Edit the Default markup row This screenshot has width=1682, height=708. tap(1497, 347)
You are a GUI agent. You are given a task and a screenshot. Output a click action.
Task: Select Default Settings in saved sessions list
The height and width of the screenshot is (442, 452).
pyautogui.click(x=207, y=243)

====

Write out the records in full, exactly as they appear above.

- Response -
Edit the Default markup row This screenshot has width=1682, height=708. tap(1497, 347)
You are a GUI agent. You are given a task and a screenshot. Output a click action.
Task: Select Default Settings in saved sessions list
The height and width of the screenshot is (442, 452).
pyautogui.click(x=207, y=243)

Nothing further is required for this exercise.